Que recursos públicos são investidos de maneira bastante significativa nessas clínicas, isso também não é novidade. Creio que a matéria mostrou isso bastante bem. A laicidade do Estado no Brasil prevê a cooperação entre Estado e instituições religiosas. para o bem público. Imagino que esse apoio às comunidades terapêuticas se embasa nesse argumento. Só que o problema disso é que não há regulamentação para essa cooperação entre a instituição religiosa e Estado.
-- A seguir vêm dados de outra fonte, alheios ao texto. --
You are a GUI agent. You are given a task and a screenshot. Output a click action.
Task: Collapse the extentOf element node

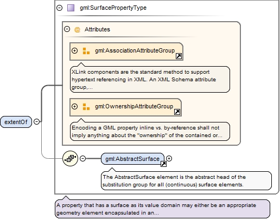click(x=36, y=122)
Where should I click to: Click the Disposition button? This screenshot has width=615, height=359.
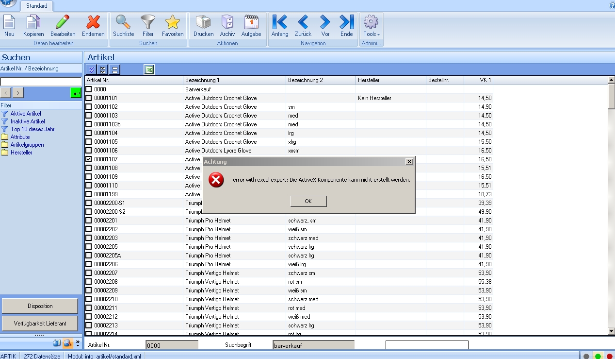40,306
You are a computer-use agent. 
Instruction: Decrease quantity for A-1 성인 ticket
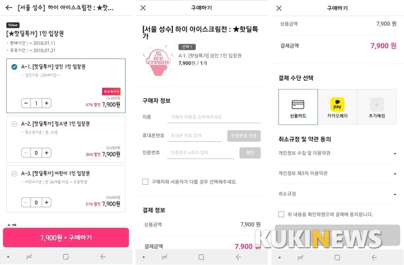click(x=26, y=103)
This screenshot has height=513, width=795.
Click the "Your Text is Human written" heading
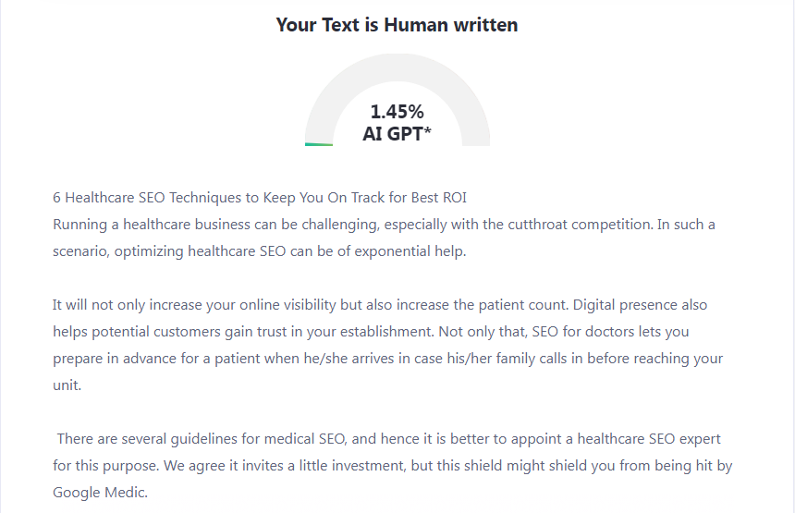(397, 25)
Então, eu acredito que as comunidades terapêuticas, em primeiro lugar, deveriam estar vinculadas a instituições públicas de saúde. Como religiosa, compreendo que as espiritualidades podem ter um papel importante no processo de tratamento, desde que o paciente concorde. A abordagem espiritual precisa ser plural, ecumênica, inter-religiosa. A dimensão espiritual precisa estar acompanhada de uma abordagem interdisciplinar, em que a psicologia, psiquiatria e outras áreas da saúde desempenhem o papel principal. e desde que seja em uma perspectiva plural e muito vinculada com a psicologia ou com a psiquiatria, como um tratamento principal.
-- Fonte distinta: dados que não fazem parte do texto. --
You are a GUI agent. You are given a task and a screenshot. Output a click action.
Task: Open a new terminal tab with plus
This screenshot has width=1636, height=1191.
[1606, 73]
As espiritualidades podem ser uma dimensão do tratamento, mas não o centro dele.
Sabemos que são muitos os bairros e comunidades periféricas e pobres que não têm atendimento do Estado para a questão da dependência química. É nas periferias que estão essas comunidades terapêuticas. Muitas vezes, elas são o único recurso. Mas frente a esse quadro, creio que o caminho seja lutar pelo fortalecimento do SUS e pelo oferecimento de mais serviços públicos.
Não podemos nos valer da máxima de que “onde não está o Estado, está a Igreja” como justificativa para práticas que ferem a dignidade dos indivíduos. O que precisamos é fazer com que postos de saúde, atendimento, clínicas terapêuticas públicas e de qualidade cheguem aos bairros periféricos. Esse é o grande desafio.